-- Extracted entries follows --
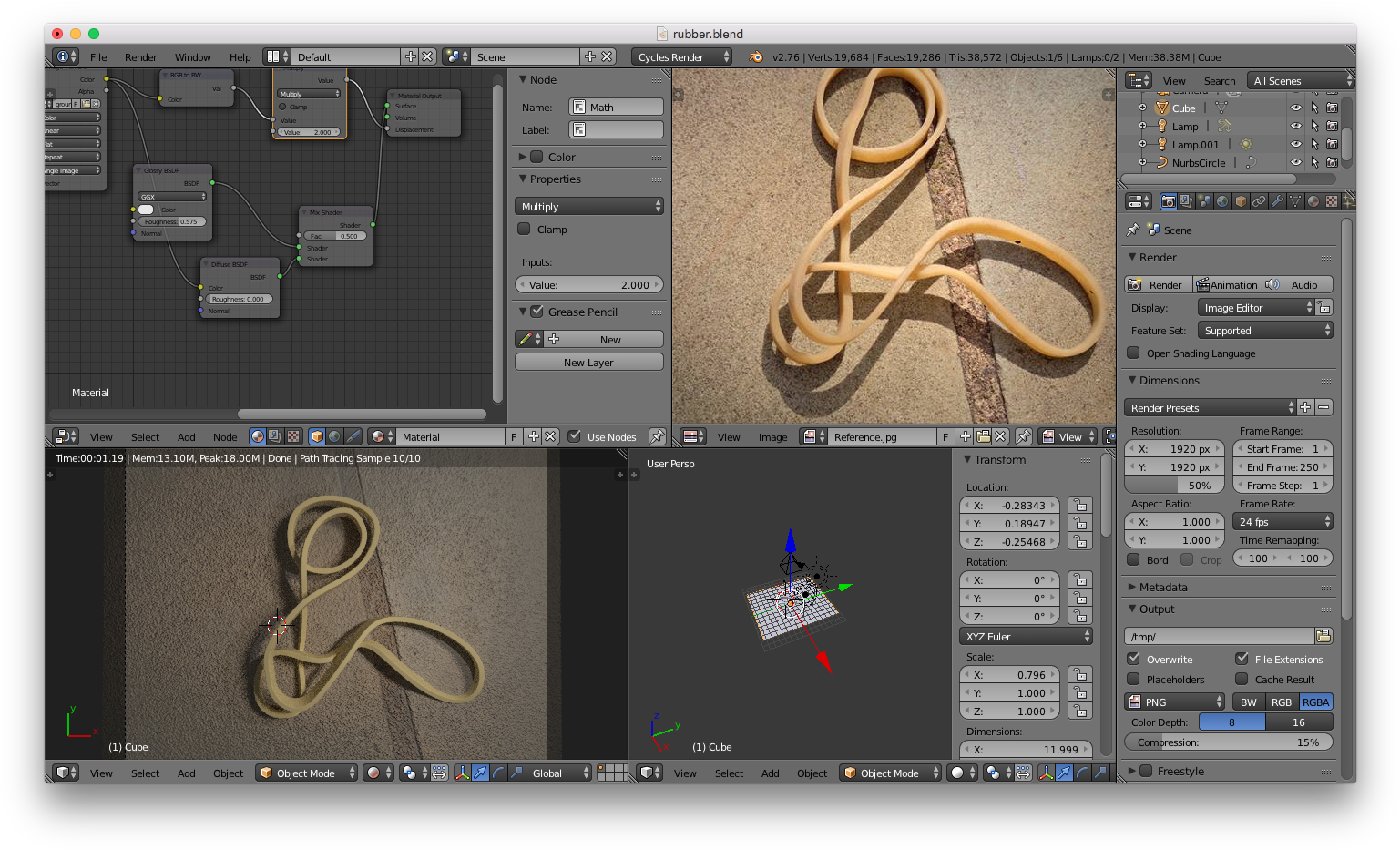Image resolution: width=1400 pixels, height=850 pixels.
Task: Pin the current node material with pushpin icon
Action: 657,436
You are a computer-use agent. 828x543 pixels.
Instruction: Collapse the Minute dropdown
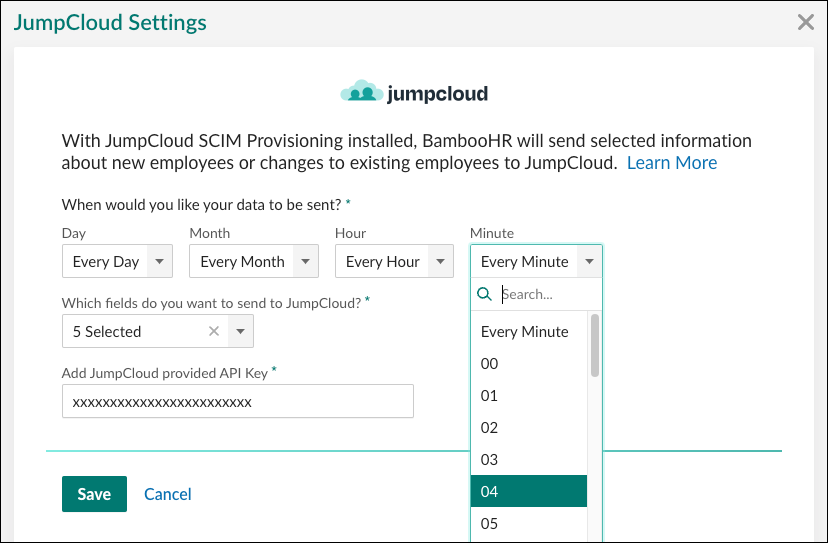590,262
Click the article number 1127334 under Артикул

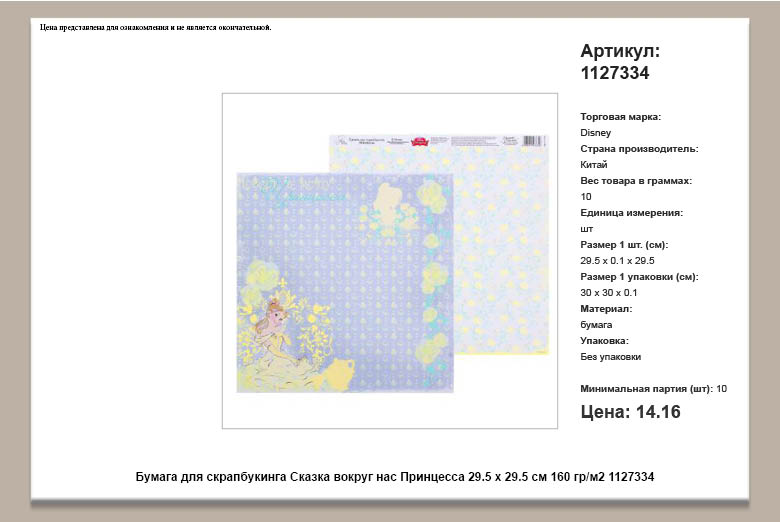[x=615, y=73]
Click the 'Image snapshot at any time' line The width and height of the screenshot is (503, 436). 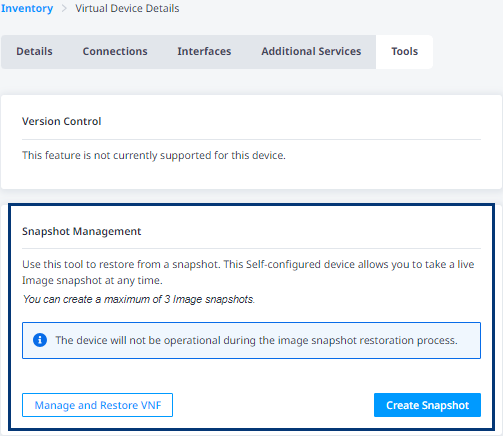click(x=92, y=280)
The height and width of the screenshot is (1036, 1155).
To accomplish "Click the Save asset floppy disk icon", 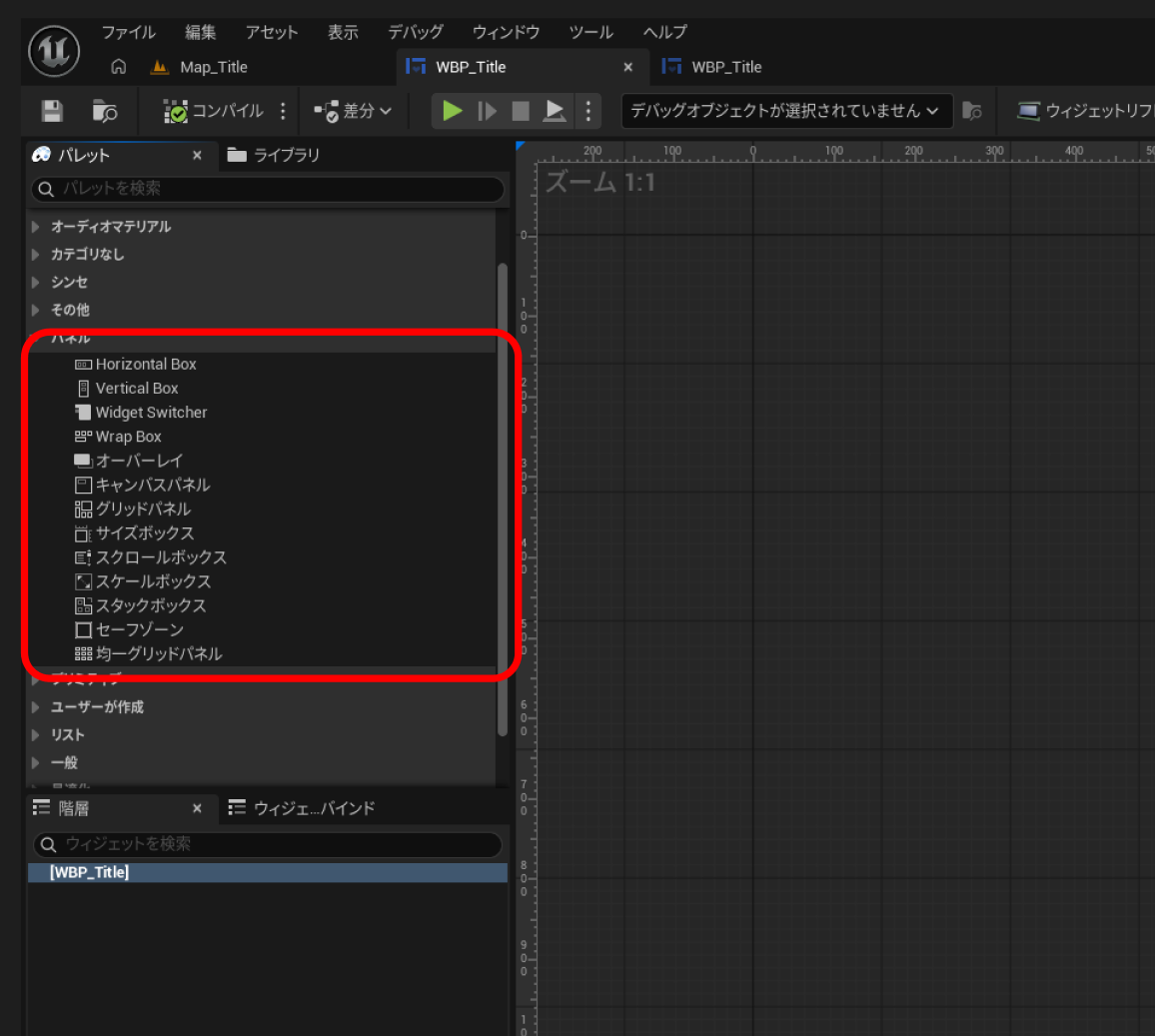I will (x=52, y=111).
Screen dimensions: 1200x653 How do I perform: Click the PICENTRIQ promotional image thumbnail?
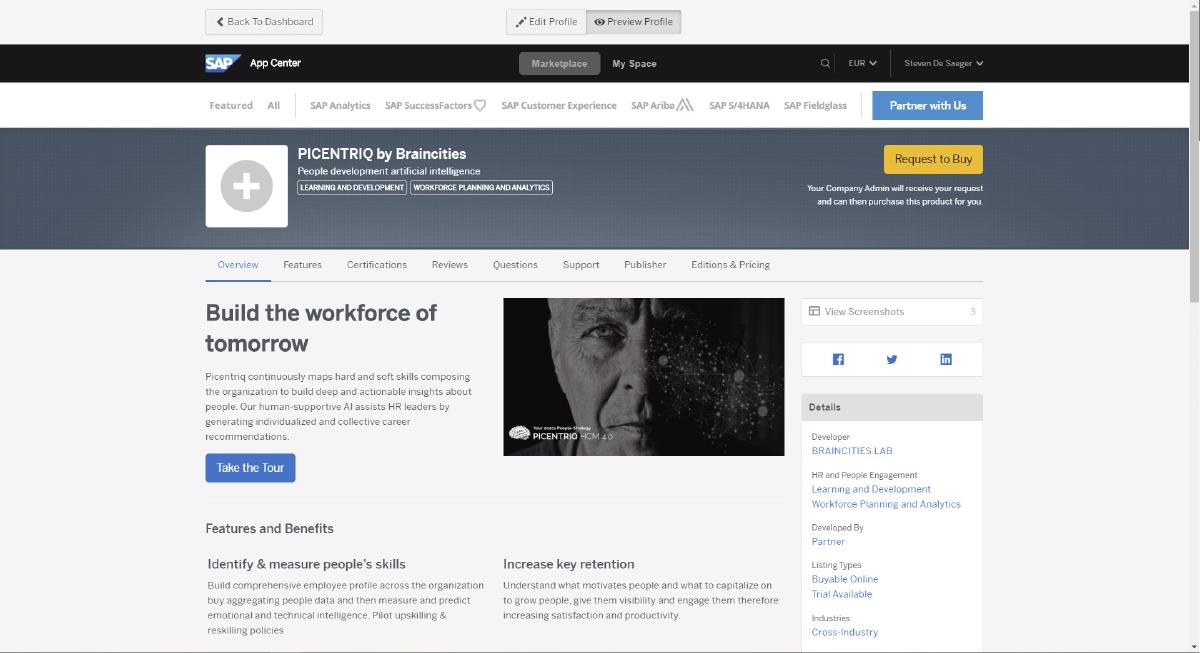tap(643, 377)

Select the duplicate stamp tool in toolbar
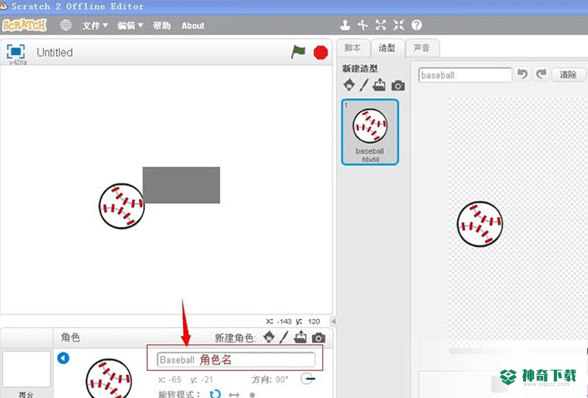pos(345,25)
-- Extracted entries concluded --
Word for word, repeat only the lines from the line containing "Screen dimensions: 1200x653" through the end of the data, without any pictures.

Screen dimensions: 1200x653 How do I perform: Click the PICENTRIQ promotional image thumbnail?
tap(643, 377)

Select the duplicate stamp tool in toolbar
pos(345,25)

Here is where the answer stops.